#### [Data excerpts]

>>

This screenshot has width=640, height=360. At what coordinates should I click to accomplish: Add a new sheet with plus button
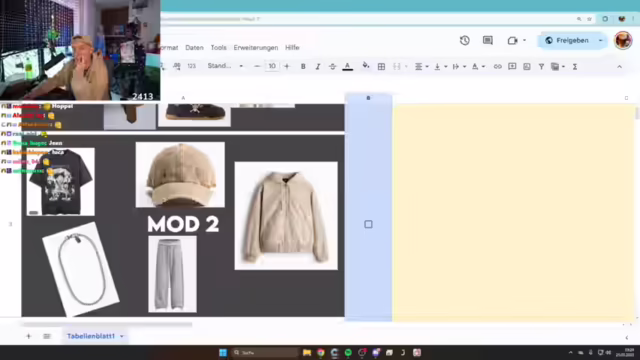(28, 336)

<<
>>

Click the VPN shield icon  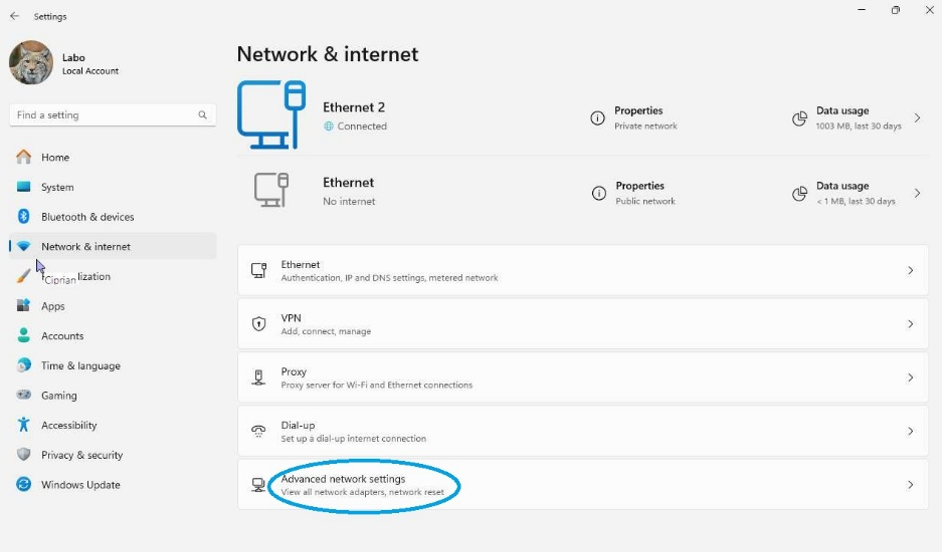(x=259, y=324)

<<
>>

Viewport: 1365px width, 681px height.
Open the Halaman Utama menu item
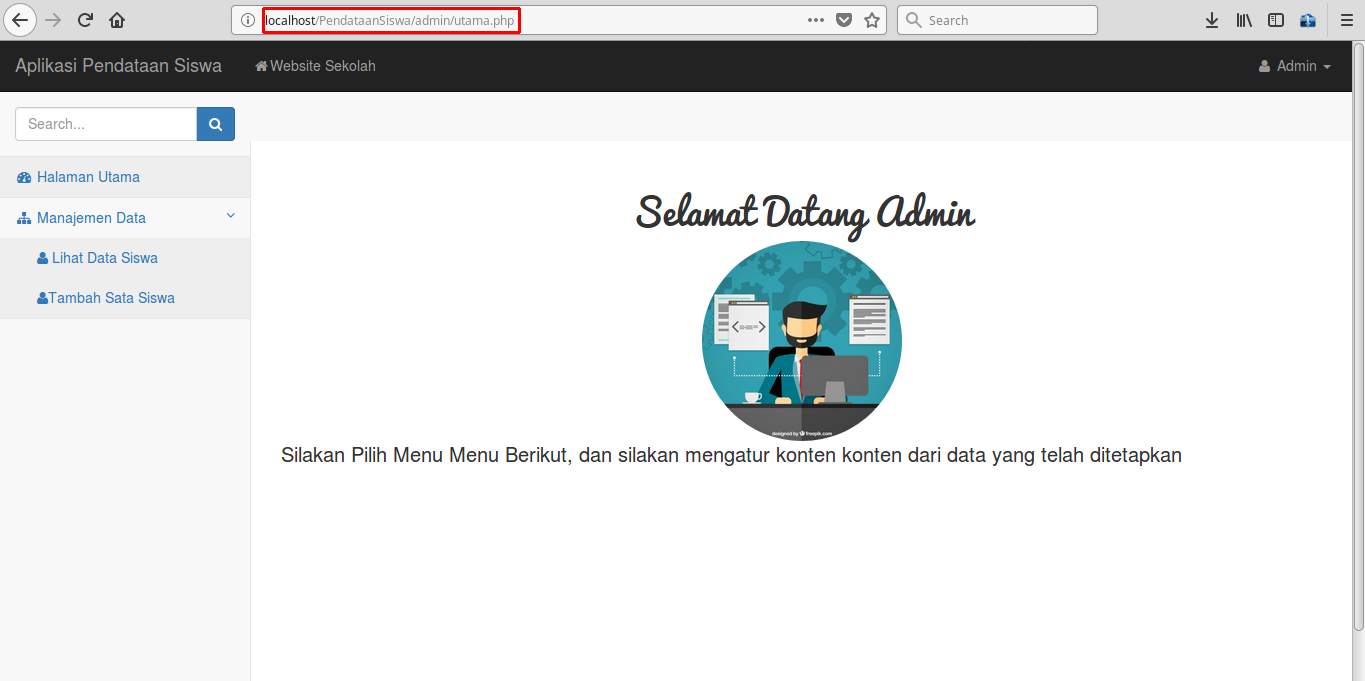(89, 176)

<<

#### [What to produce]
Show each line of the records above that contains the string "height", copying every such line in full.

#### [Reply]
This screenshot has width=640, height=360. At what coordinates should I click to accomplish: Add a new sheet with plus button
Viewport: 1365px width, 681px height.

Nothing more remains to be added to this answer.